◆ Work order
Your job is to print, exactly, the lines in the data below from the line with "Click Types of" through the line with "This screenshot has height=576, width=1024.", both included, and to omit any picture.

* * * * * * * * *

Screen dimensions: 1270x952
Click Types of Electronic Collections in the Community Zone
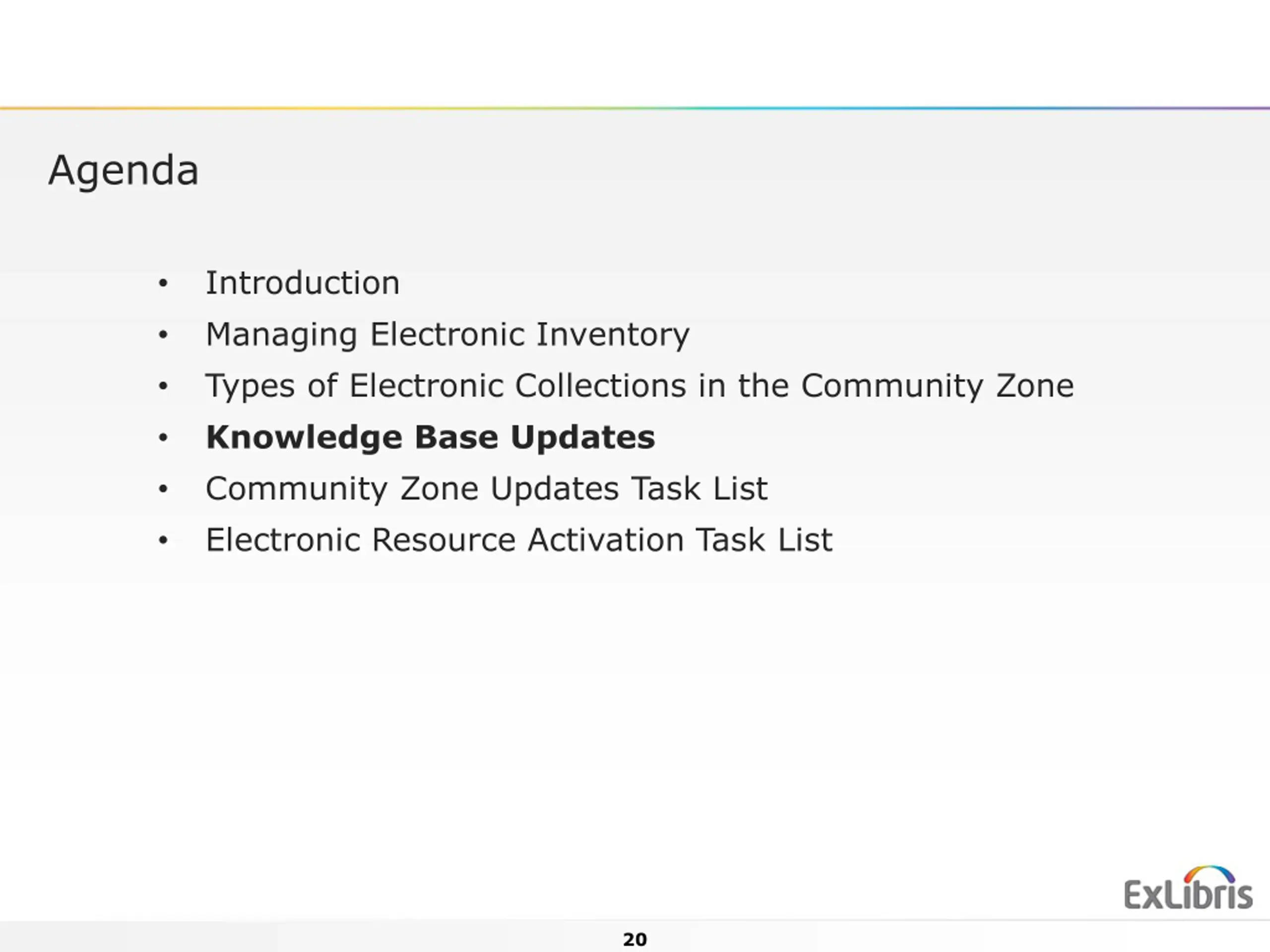[639, 386]
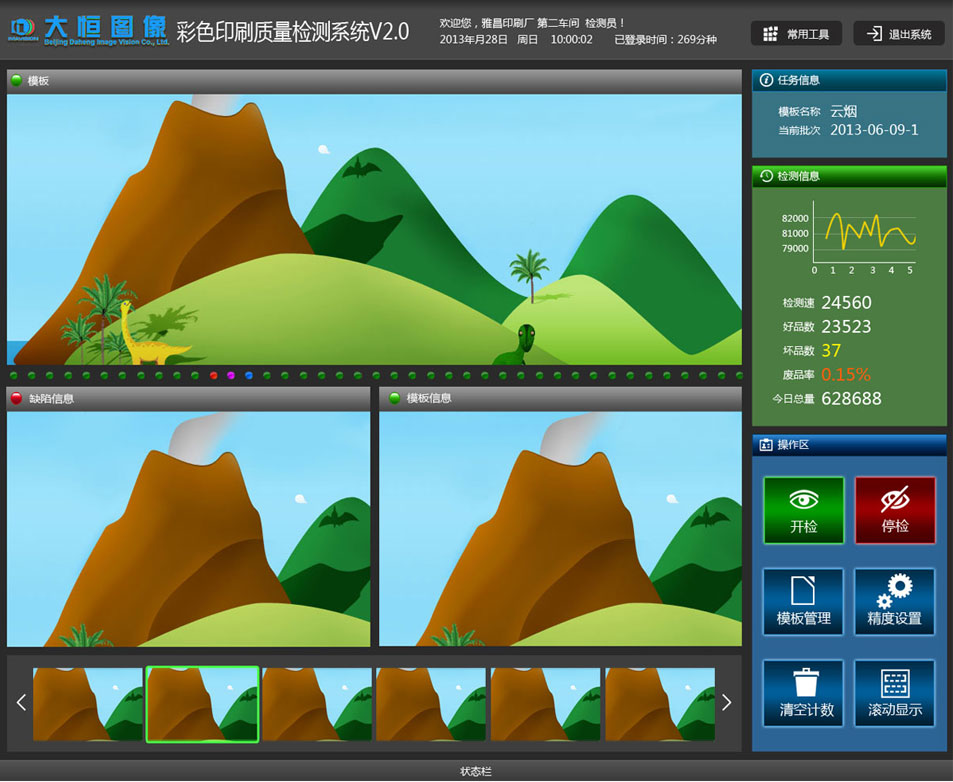Viewport: 953px width, 782px height.
Task: Click the blue dot in indicator strip
Action: [249, 376]
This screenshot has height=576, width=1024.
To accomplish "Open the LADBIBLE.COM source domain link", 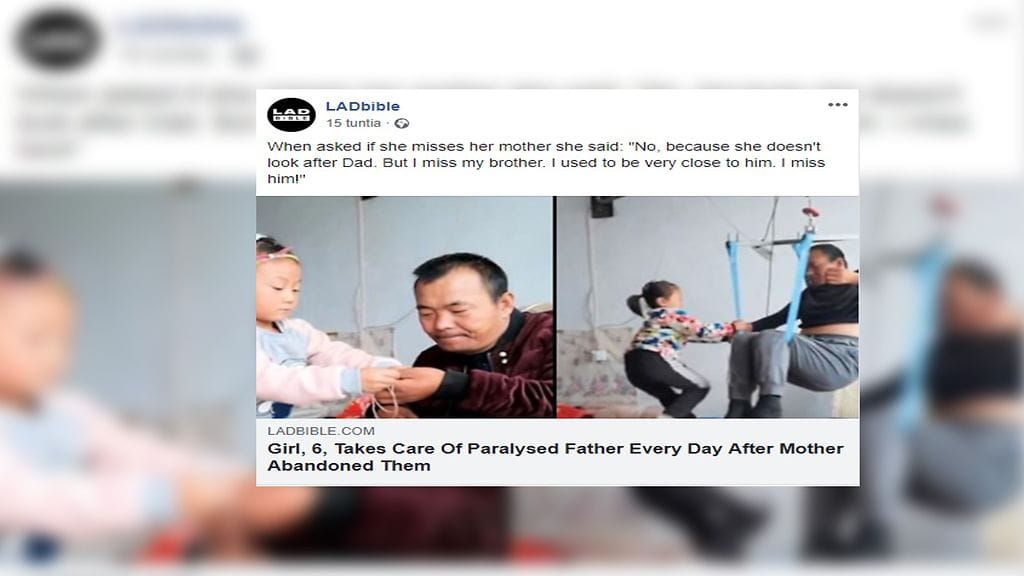I will (321, 431).

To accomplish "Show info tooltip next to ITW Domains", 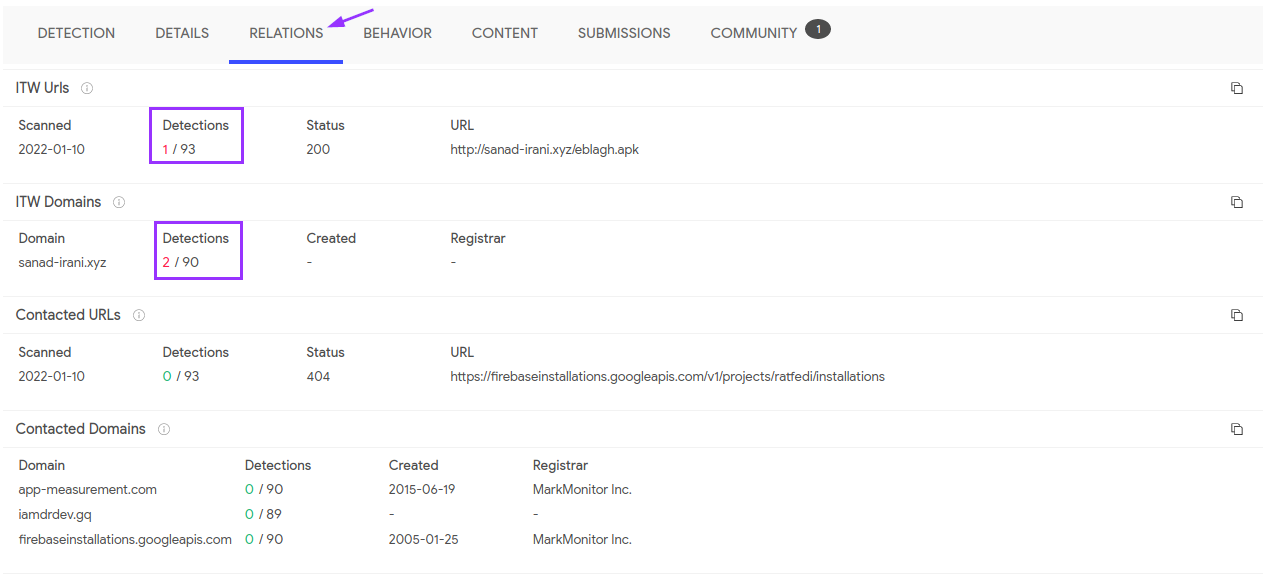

* * * * * * * * *

◆ Response to the exercise
Click Types of Electronic Collections in the Community Zone
[639, 386]
Viewport: 953px width, 782px height.
Task: Click the blue dot in indicator strip
Action: [249, 376]
This screenshot has height=576, width=1024.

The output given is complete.